-- Opening Marker --

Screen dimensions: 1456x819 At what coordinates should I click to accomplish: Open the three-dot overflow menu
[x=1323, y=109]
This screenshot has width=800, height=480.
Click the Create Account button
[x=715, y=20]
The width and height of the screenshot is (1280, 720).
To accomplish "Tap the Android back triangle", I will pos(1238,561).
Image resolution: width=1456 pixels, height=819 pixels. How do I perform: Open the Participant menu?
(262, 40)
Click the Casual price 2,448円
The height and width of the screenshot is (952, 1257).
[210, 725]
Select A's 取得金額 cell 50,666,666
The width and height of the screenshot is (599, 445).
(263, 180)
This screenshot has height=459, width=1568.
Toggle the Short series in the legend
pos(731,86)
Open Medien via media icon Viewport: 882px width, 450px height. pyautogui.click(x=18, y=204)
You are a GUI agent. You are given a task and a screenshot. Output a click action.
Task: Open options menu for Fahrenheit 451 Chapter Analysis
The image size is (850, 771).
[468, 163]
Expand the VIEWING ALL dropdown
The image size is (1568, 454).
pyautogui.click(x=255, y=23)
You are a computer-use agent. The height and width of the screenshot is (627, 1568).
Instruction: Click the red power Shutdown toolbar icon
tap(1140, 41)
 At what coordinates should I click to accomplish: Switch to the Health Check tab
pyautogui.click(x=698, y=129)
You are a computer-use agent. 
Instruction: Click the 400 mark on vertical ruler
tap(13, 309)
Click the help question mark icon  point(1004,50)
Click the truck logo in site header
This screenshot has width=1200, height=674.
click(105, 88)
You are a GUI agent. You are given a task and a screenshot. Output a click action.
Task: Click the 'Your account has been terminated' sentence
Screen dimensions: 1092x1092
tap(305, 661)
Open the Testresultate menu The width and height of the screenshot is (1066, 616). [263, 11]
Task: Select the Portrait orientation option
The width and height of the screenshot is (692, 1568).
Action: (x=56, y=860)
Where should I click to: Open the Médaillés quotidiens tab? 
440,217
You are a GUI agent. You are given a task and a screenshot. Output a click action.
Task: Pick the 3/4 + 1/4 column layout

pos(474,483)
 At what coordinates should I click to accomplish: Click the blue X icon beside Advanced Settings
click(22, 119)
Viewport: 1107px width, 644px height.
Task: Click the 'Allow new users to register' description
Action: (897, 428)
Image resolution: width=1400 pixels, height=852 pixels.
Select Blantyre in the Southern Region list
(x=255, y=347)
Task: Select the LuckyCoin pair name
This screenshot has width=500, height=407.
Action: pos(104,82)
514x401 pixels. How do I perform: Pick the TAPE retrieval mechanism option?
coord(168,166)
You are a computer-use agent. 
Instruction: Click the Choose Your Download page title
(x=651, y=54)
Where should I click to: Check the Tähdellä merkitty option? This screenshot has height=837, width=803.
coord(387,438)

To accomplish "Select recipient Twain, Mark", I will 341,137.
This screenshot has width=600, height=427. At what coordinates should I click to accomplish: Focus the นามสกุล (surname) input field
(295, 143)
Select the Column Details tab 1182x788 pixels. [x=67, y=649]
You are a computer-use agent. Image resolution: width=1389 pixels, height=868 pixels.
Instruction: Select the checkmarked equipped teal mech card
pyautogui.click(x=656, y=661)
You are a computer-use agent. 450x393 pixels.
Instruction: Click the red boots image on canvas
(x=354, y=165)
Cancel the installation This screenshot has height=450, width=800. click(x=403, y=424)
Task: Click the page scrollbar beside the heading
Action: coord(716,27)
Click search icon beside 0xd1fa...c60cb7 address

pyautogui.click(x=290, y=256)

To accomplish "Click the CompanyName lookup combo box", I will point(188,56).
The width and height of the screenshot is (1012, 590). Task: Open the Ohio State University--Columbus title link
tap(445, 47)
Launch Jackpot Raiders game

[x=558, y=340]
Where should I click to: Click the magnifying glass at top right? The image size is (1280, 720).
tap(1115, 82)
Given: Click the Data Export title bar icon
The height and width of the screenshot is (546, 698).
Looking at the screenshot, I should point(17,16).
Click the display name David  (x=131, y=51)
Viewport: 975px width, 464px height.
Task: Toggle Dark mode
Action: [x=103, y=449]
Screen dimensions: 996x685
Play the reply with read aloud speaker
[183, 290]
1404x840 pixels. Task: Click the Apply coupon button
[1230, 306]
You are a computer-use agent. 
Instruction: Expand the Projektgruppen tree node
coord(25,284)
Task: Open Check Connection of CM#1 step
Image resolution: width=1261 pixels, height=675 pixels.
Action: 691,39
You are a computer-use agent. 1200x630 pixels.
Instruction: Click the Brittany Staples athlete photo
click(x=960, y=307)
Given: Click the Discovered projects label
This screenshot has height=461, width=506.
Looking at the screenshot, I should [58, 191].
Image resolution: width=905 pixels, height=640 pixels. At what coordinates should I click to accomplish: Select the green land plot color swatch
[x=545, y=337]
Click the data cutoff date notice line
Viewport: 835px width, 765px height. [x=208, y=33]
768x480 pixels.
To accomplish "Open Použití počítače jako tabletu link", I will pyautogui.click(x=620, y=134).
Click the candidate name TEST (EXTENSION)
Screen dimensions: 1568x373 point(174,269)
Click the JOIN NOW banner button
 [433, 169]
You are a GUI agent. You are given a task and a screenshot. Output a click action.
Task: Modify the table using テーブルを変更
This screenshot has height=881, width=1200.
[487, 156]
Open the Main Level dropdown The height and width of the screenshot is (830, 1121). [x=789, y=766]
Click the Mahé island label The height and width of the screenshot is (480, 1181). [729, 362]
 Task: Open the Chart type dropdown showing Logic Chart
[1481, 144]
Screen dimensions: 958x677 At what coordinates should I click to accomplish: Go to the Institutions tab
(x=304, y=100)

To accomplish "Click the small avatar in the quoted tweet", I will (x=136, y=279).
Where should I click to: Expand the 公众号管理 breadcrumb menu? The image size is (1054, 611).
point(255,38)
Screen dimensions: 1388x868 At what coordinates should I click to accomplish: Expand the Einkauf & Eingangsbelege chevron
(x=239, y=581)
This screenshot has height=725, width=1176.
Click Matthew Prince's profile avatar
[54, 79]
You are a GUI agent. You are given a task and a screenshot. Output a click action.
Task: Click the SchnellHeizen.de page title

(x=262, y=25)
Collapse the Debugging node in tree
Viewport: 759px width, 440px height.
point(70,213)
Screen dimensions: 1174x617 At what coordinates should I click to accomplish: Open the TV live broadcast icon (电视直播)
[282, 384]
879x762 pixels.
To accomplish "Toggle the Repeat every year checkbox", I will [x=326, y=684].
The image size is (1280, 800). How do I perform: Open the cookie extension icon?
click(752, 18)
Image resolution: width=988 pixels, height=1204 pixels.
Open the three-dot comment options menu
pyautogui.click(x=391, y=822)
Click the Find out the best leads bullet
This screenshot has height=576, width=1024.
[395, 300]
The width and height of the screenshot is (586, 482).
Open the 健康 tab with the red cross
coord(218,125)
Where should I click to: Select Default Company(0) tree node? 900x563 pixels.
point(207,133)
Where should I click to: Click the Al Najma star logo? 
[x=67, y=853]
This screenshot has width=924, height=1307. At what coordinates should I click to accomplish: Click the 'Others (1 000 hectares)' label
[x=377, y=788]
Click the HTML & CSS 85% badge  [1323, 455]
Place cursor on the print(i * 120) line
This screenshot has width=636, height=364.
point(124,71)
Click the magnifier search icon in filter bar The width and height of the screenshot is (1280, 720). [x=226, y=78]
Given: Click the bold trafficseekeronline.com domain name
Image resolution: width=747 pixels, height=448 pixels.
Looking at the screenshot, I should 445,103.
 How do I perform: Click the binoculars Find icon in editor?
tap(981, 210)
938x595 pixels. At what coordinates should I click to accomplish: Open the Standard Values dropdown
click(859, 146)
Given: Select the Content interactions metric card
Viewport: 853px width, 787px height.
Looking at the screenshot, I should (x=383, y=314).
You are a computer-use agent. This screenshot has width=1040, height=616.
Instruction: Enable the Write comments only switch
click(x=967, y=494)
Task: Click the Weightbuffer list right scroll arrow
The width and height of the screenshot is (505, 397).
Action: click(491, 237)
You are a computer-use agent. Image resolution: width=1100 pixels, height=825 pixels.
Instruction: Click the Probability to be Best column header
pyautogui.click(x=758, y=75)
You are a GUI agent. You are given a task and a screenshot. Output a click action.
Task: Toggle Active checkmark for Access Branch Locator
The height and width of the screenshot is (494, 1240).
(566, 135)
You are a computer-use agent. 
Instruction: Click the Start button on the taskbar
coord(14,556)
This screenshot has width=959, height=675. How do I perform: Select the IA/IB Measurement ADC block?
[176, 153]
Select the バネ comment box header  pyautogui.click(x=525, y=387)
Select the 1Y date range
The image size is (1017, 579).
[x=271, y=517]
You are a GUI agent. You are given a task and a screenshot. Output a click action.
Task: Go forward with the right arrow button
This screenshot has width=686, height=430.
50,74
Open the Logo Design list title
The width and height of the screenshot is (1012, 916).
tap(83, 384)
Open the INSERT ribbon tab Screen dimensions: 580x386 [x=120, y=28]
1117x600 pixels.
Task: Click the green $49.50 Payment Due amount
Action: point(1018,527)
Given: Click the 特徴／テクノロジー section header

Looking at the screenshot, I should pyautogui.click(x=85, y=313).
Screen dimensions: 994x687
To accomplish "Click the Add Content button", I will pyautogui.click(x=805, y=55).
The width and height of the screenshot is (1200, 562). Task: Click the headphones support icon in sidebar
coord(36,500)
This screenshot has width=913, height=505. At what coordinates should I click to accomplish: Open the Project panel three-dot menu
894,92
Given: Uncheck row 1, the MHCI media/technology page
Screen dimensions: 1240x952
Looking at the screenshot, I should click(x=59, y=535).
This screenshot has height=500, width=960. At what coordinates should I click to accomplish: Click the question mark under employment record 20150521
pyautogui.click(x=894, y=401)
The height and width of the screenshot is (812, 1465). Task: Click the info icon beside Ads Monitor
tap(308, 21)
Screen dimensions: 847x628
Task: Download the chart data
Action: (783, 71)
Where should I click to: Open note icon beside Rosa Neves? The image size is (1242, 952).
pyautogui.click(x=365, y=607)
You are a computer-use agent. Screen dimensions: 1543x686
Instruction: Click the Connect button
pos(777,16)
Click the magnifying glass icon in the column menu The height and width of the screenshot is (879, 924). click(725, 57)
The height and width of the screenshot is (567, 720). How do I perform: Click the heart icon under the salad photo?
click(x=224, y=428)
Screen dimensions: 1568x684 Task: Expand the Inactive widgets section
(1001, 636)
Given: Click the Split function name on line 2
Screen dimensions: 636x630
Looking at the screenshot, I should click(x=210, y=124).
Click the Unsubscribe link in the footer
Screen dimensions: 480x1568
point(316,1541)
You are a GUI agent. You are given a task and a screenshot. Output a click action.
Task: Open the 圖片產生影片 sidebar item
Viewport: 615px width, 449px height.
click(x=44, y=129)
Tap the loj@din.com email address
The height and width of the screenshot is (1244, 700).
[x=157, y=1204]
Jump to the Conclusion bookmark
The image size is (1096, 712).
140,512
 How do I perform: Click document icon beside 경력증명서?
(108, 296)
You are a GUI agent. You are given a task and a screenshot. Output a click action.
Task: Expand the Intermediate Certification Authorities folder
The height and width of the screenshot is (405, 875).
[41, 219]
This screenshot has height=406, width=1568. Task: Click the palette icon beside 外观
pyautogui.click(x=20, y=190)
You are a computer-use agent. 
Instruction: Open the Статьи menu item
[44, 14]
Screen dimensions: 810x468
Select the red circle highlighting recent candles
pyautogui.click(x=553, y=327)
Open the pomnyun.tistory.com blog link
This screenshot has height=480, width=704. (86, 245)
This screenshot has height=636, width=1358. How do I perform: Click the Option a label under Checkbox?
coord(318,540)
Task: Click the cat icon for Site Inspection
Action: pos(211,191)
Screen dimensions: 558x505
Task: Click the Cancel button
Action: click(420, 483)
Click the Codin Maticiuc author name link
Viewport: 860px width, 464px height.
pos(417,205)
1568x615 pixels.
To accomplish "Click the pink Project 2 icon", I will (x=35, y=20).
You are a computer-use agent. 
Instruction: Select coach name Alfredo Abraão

-- Closing Marker --

* _TASK REQUIREMENTS_
Look above for the line containing "You are a computer-use agent. Screen" and the line containing "Click the magnifying glass icon". Transcribe both, with the lines between them, exactly.

* _RESPONSE BOX_
You are a computer-use agent. Screen dimensions: 1543x686
Instruction: Click the Connect button
pos(777,16)
Click the magnifying glass icon in the column menu The height and width of the screenshot is (879, 924). click(725, 57)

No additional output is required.